Par Aymeric Engelhard
Dieu que l’Ouest sauvage est beau ! Surtout mis en lumière par les frères Coen qui lui offrent un retour en force absolument irrésistible. Le duo qui a cette faculté d’étonner à chaque film signe une plongée dans les méandres du western en jouant à la fois sur le classique et le crépusculaire. Superbe.

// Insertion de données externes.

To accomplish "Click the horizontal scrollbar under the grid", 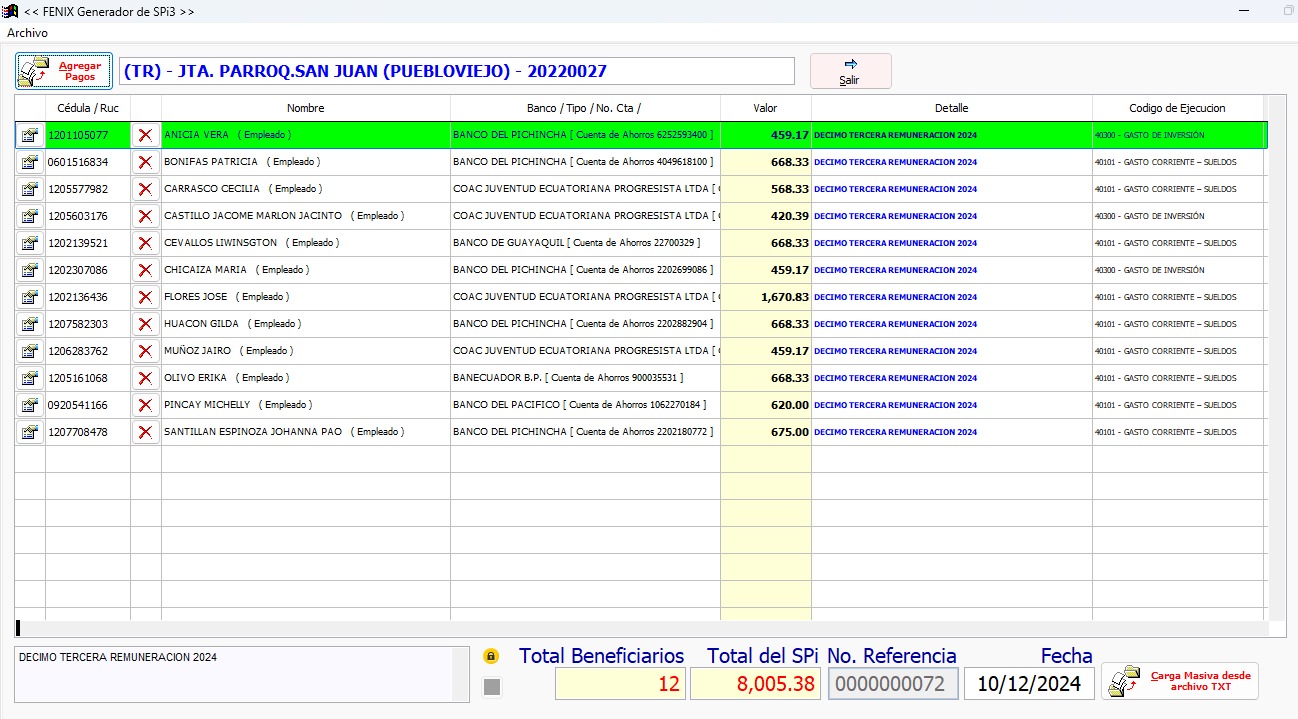I will click(640, 628).
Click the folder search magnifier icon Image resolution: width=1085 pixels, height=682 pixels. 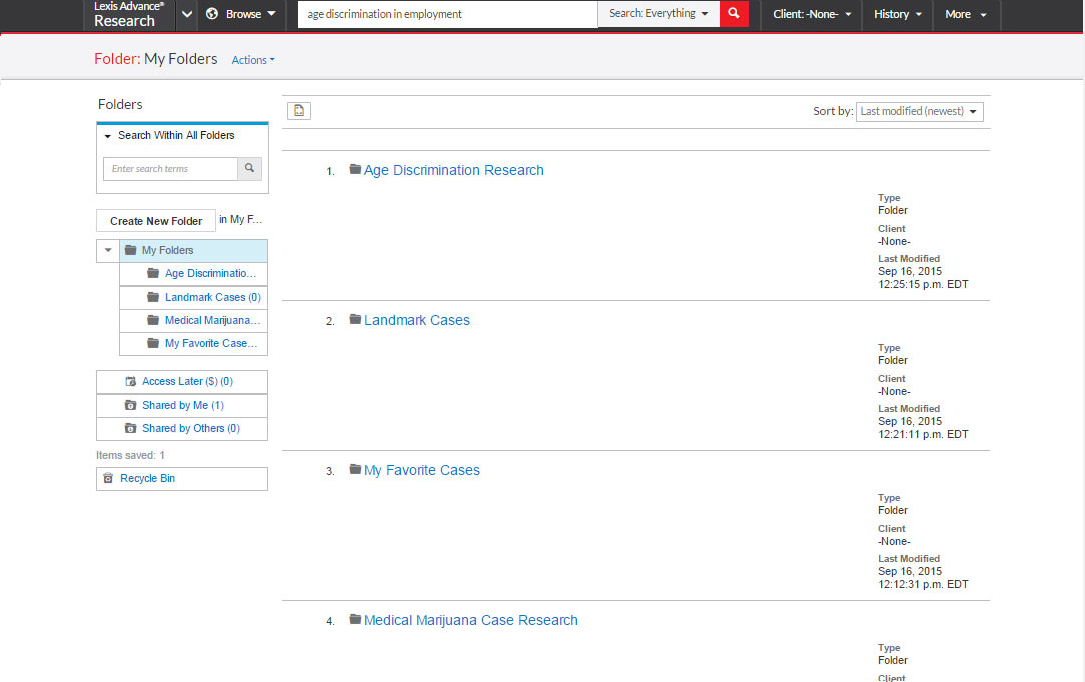point(250,169)
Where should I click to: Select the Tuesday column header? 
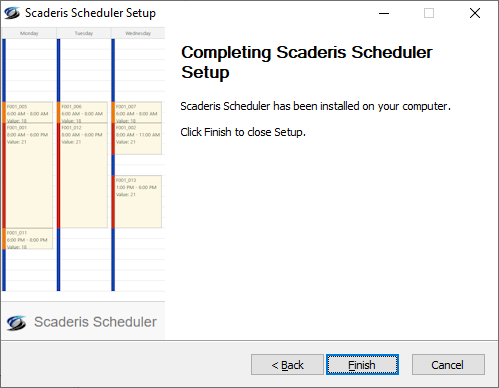coord(84,33)
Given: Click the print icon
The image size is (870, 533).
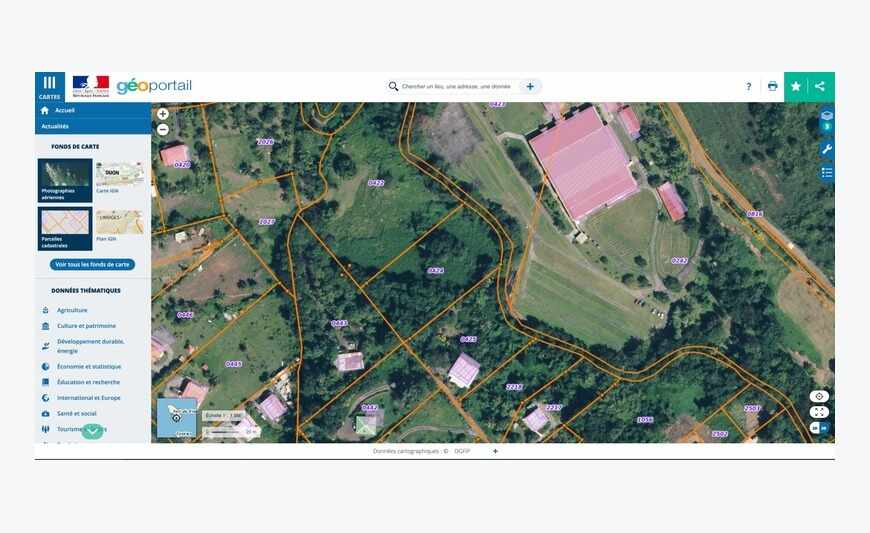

Finalement depuis « Impitoyable » de Clint Eastwood, où en était le western ? Aux clichés qui lui collent à la peau, à des remakes bien maigres (« 3h10 pour Yuma »), des comédies débiles (« Maverick », « Bandidas », « Wild Wild West »), des thèmes déjà épuisés (le règlement de compte à OK Corral pour ne citer que lui) et même de très beaux navets (« Blueberry »). Seuls quelques-uns parvenaient à sortir du lot (« L’Assassinat de Jesse James par le Lâche Robert Ford » ou encore « Le Bon, la Brute et le Cinglé »). Tarantino semblait alors le seul capable de se resservir intelligemment les bases dictées par John Ford puis par Sergio Leone ou Sam Peckinpah… Mais sans pour autant réaliser de véritables westerns (« Kill Bill vol. 2 » est celui qui s’en rapproche le plus). Cependant il n’était pas seul. En embuscade et avec une flopée de long-métrages se rapprochant du genre (« Arizona Junior », « Fargo », « O’ Brother » et « No Country for Old Men »), Joel et Ethan Coen possédaient tous les arguments nécessaires à la mise en chantier d’un vrai western qui éviterait chacun des défauts qui hante la production depuis le chef d’œuvre de Clint Eastwood.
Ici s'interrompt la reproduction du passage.